We all get one - sometimes more than one.
I remember my first one. It was from my sister: Grandma had passed away. I could not do anything about it. I could not even go to the funeral.
I remember my second one. It was from my son. I was tired, had worked all day, and had just laid down the couch for a short nap.
“Hey, got a minute?”
I almost said, “No.” But I said, “Sure! What’s up?”
“Well, ya know I was over at Lee’s house buying his car, right? Um, well, I just wrecked the car. I’m in a field. Can you come get me?”

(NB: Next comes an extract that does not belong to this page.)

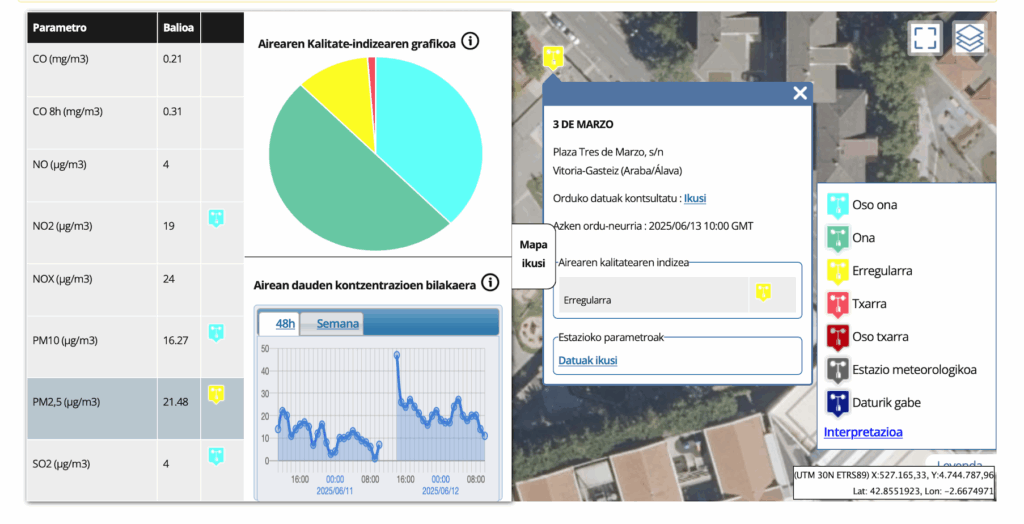Switch to the Semana chart tab

click(337, 323)
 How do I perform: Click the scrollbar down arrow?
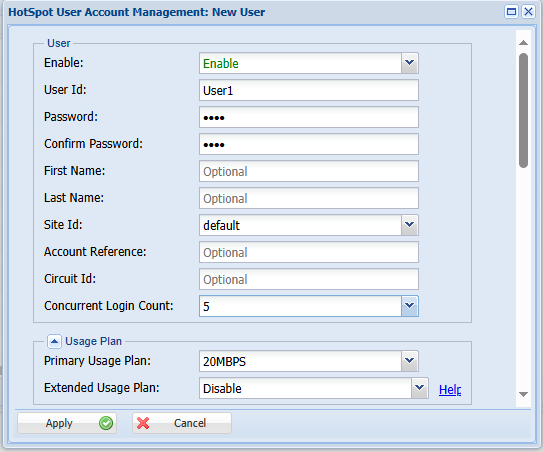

The fact that I was listening to his voice and not the EMT’s voice told me that he was fine. After he received the tickets for faulty brakes, etc, from the law enforcement officer, he was still fine: poorer financially, but richer in wisdom.
I could go get him but I could do nothing about the tickets and the resulting financial hardship and the fact that he had no vehicle.
Last night I received the third call. A friend is in serious physical hardship, beyond the capacity of the normal human. His ability to gain nourishment has ceased and yet the physical demands are still coming. Everything but two bites of food in the last three days has been vomited back up. Already underweight, life does not look pleasant now or in the near future. In my foggy, just-went-to-sleep brain, I struggled to know what to say. “Encourage” is the right answer, but how?
“Oh, that’s okay. You can just check out and the misery will stop.”
“Hey, everyone fails once in a while.”
But instead, I prayed with him, “God, you made his body and you know what’s happening. You can give strength and wisdom. You know what is best.”
So now we wait. We wait for God’s answer. It may come in three days, three weeks, or three months.
I cannot go to him. I cannot contact him. I cannot tell him all the promise-verses I read this morning. I can do nothing.
Is this not where He wants me, in the “I cannot” realm?
I cannot heal. But He can.
I cannot make the sunshine. But He can.
I cannot ease the pain. But He can.
I cannot change the circumstances. But He can.
I cannot. But He can.
Page 53 in The Battle Plan for Prayer (Stephen and Alex Kendrick) holds this comment about prayer: “But if the final [answer] is not what you hoped, you can trust that God’s Spirit will sustain you, and He is benevolent in His omniscience.”
While we wait for God’s final answer, I can trust that God’s Spirit will sustain my friend, and that God is benevolent in His omniscience.